Sua tarefa: Prossiga o texto sobre a revisão das normas da Anvisa para a Cannabis medicinal a partir da última frase apresentada.

Texto do exercício:

----

Anvisa avalia ampliação do uso medicinal da Cannabis
Proposta permite importação da planta, expande vias de administração e altera regras para medicamentos à base de Cannabis
247 - A Agência Nacional de Vigilância Sanitária discute uma atualização ampla das normas que regulam o uso medicinal de produtos derivados da Cannabis no Brasil. A revisão inclui novas vias de administração, alteração no modelo de importação e mudanças nas regras para registro e comercialização de medicamentos. As discussões ocorreram nesta quarta-feira (10), mas foram interrompidas por pedido de vista do diretor Thiago Campos. As informações são da Folha de São Paulo.
A proposta modifica a resolução de 2019 ao permitir, entre outros pontos, o registro de medicamentos para uso bucal, sublingual e dermatológico. A norma atual limita as vias de administração às formas oral e inalatória. O novo texto também abre caminho para autorizar a importação da espécie vegetal Cannabis sativa L., além do extrato da planta, do fitofármaco canabidiol (CBD) e de produtos intermediários ou a granel.
Mudança regulatória pode ampliar mercado e acesso
As alterações impactam diretamente os medicamentos vendidos em farmácias, que passam por avaliação sanitária da Anvisa. Diferentemente disso, a agência mantém a possibilidade de importação excepcional para uso individual, prática ainda utilizada por pacientes e, frequentemente, respaldada por decisões judiciais. O pedido de vista suspendeu o julgamento. Pelo regimento da Anvisa, o diretor tem duas reuniões ordinárias para apresentar seu posicionamento.

----

Conjunto de dados:
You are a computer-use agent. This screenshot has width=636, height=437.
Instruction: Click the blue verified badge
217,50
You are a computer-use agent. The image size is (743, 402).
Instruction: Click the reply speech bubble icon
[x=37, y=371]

----

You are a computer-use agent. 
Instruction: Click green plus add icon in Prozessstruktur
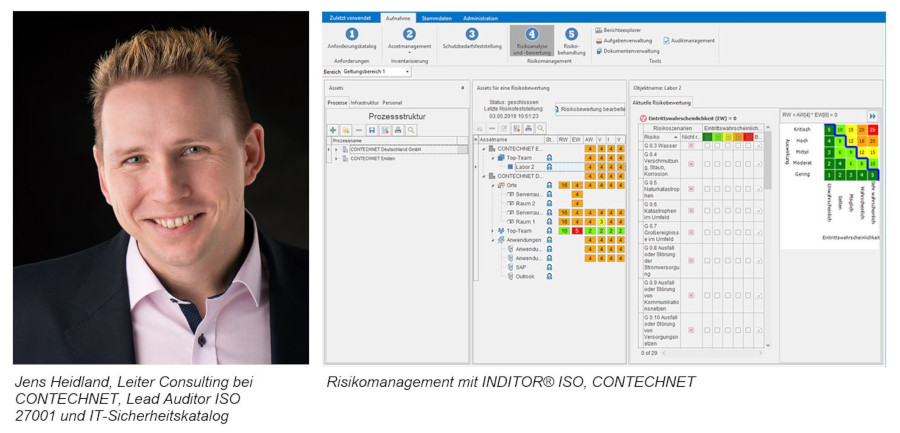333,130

----

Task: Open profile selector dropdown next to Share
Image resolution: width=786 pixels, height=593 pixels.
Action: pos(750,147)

----

Resposta do exercício:
Ampliação das vias de administração e importação
O diretor Rômison Mota, relator do processo, propõe restringir a importação excepcional de produtos sem registro. A nova regra prevê autorização apenas quando não existir no Brasil medicamento regularizado com “mesma forma farmacêutica e concentração”. Para ele, a mudança reforça a segurança sanitária.
“É fundamental, sob o ponto de vista de segurança da sociedade, que sejam priorizadas iniciativas que ampliem o acesso dos pacientes apenas a produtos regularizados”, afirmou. Mota destacou que o cenário de escassez, que justificou a flexibilização em 2015, foi superado. A Anvisa registra atualmente 33 produtos de canabidiol e 16 extratos de Cannabis.
Indicações de THC acima de 0,2% e critérios de uso
O texto também amplia o uso terapêutico de medicamentos com concentração superior a 0,2% de THC. Hoje, essa categoria se restringe a casos irreversíveis ou terminais. A proposta inclui pacientes com “doenças debilitantes graves”, como dor neuropática crônica.
A Anvisa mantém contraindicações para menores de 18 anos, gestantes e lactantes. O profissional prescritor — médico ou dentista — deve ainda avaliar riscos para idosos acima de 65 anos e pacientes com histórico de dependência ou uso não medicinal da planta.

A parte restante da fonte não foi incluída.